Rich Nelson, a commodity broker for Allendale Inc., joined us on Thursday’s Market Day Report to break down what this deal means for the ag economy. In his interview with RFD-TV News, Nelson discussed how markets may react to the agreement’s short-term nature and whether investors see it as genuine progress or simply a temporary truce.

“It is certainly good news for us, and it does justify a recent rally we can see in the soybean side of things,” Nelson said, but that the deal likely will not trigger an overall rise across the markets.

He also addressed President Trump’s claim that China will buy “tremendous amounts” of U.S. agricultural products, weighing in on whether those promises could lead to a meaningful rise in commodity prices — particularly soybeans, corn, and wheat — or if traders will wait for confirmed purchase data.

“I think our question about the extent of purchases — that 25 billion tons each year over the next three years — that’s our big question for us in the long term. In the short term, actually, I think this is positive news,” Nelson said. “Because at least for the very short term, China does have a shortfall in that December through February timeframe, and they’ll also want to do a little building of government stocks. So, I do think very clearly that China will do -- this discussion about buying short-term needs. Our question for us, like you mentioned here, is that three years out, the discussion here is for 25 million tons. Also, one thing not included in our discussion: Will China lower its 23% import tariff on U.S. soybeans?”
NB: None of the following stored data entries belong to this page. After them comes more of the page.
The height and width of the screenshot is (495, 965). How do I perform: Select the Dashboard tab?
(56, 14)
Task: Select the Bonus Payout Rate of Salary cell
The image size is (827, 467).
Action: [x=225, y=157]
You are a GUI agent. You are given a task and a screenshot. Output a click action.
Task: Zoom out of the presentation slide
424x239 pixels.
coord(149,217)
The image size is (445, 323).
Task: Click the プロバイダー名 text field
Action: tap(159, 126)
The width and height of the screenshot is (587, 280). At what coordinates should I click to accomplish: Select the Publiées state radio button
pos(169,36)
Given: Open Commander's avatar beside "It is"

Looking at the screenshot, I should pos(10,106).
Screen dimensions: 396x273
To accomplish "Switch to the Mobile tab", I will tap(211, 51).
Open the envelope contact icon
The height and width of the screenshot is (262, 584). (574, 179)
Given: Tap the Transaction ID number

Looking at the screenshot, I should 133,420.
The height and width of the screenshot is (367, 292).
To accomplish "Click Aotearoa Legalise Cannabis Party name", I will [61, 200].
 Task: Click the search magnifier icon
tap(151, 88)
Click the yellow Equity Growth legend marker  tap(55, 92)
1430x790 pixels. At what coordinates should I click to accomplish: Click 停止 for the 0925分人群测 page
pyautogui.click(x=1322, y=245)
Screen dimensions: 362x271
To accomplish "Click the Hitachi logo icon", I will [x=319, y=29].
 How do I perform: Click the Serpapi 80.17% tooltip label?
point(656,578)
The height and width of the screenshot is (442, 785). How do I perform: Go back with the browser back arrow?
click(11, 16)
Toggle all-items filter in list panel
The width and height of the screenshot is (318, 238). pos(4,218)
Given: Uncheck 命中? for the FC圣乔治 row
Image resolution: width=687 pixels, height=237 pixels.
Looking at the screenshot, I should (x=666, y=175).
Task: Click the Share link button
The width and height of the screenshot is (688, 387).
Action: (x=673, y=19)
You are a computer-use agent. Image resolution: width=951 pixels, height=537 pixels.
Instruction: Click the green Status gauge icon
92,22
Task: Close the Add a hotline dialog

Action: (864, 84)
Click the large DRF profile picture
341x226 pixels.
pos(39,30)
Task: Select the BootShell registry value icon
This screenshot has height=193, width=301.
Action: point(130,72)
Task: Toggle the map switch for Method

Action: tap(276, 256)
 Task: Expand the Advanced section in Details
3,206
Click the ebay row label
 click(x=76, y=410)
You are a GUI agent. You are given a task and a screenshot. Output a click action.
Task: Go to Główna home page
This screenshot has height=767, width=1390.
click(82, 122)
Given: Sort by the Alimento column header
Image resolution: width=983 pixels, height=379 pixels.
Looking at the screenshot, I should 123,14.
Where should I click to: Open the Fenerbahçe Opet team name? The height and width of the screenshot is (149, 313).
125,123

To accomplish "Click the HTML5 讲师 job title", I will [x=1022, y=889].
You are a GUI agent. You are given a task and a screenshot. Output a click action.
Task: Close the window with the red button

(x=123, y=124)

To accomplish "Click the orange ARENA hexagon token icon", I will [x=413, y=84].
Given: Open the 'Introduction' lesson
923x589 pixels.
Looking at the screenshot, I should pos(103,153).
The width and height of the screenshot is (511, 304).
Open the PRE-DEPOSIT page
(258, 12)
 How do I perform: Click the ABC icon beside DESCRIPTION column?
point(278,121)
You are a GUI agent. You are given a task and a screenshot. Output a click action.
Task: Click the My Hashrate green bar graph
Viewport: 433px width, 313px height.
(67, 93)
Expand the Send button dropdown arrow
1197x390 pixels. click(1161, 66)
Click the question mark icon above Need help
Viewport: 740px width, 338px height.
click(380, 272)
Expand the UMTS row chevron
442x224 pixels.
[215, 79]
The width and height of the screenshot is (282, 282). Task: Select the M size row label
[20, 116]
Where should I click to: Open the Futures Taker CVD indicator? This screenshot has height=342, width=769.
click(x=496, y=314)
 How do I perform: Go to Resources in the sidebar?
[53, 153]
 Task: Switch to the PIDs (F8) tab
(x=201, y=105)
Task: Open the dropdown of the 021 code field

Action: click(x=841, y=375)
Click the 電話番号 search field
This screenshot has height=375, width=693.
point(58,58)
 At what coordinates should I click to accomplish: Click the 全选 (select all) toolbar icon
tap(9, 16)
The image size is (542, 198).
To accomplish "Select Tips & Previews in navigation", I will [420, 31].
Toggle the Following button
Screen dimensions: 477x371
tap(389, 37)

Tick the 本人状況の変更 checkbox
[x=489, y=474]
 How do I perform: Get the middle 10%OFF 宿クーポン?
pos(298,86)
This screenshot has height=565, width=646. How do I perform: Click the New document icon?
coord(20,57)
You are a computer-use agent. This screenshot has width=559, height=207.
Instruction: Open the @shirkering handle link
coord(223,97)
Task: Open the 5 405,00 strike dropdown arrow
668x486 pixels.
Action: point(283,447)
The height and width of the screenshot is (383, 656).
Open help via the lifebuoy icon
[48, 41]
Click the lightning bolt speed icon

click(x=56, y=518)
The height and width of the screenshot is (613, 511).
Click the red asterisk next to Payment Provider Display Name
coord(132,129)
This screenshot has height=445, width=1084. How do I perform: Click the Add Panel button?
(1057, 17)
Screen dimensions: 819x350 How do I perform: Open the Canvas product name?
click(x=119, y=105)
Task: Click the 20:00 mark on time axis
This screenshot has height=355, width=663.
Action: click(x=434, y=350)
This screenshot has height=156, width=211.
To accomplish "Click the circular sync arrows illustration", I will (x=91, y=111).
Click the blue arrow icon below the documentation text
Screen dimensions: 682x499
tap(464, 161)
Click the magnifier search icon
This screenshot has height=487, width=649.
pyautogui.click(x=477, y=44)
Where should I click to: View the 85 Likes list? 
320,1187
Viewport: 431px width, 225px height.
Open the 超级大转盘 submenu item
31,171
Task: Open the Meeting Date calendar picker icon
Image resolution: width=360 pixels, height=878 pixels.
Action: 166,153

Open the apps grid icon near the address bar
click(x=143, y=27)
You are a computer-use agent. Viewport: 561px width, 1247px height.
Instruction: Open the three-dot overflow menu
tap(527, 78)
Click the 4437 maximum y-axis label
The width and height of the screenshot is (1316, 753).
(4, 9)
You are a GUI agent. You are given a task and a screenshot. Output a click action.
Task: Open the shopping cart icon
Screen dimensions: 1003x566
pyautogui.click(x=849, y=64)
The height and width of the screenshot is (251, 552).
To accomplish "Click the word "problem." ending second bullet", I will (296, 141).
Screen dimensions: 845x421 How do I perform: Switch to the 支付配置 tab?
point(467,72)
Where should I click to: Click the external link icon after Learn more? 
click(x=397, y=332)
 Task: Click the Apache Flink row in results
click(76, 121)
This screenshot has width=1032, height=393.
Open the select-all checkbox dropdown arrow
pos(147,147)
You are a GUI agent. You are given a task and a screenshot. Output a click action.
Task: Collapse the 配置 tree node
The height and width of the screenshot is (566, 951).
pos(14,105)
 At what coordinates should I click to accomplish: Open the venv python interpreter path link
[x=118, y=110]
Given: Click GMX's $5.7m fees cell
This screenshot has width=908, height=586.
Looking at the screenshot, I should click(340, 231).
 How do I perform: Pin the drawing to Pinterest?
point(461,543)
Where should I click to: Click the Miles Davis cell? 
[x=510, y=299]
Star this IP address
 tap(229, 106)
Nelson also raised additional questions that commodity traders have about the deal, including its impact on soybean oil markets and whether the agreement will include any sales of corn and wheat.

“One thing we are kind of looking at here as far as discussions on soybean oil,” he said. “What impact does this have, especially as we transition into a sharper crush discussion in the coming months? Certainly, one other question for us is – we did not hear corn or wheat in this deal overall, so a lot of questions on that side issue as well.”

In addition, Nelson examined the tariff adjustments announced as part of the deal, including a reduction in China’s fentanyl-related exports and assurances that rare-earth material exports to the U.S. will continue without interruption. He noted that these provisions could carry broader implications for U.S. manufacturing and technology supply chains.

Finally, Nelson discussed the agreement’s one-year term and the potential for market volatility to return if negotiations stall or trade rhetoric escalates in the months ahead. He said that, despite short-term positive momentum, Brazil will likely remain China’s top grain supplier over the next few years.

“It still does leave Brazil as the dominant exporter on the grain side, certainly for China,” Nelson said. “Keep in mind, as far as pricing, if we are kind of including this 23% tariff, which still applies to U.S. products, Brazil is still a cheaper supplier right now. So, China will still buy a little bit from the U.S., but they’ll still lean on Brazil as the dominant supplier in these next few years ahead.”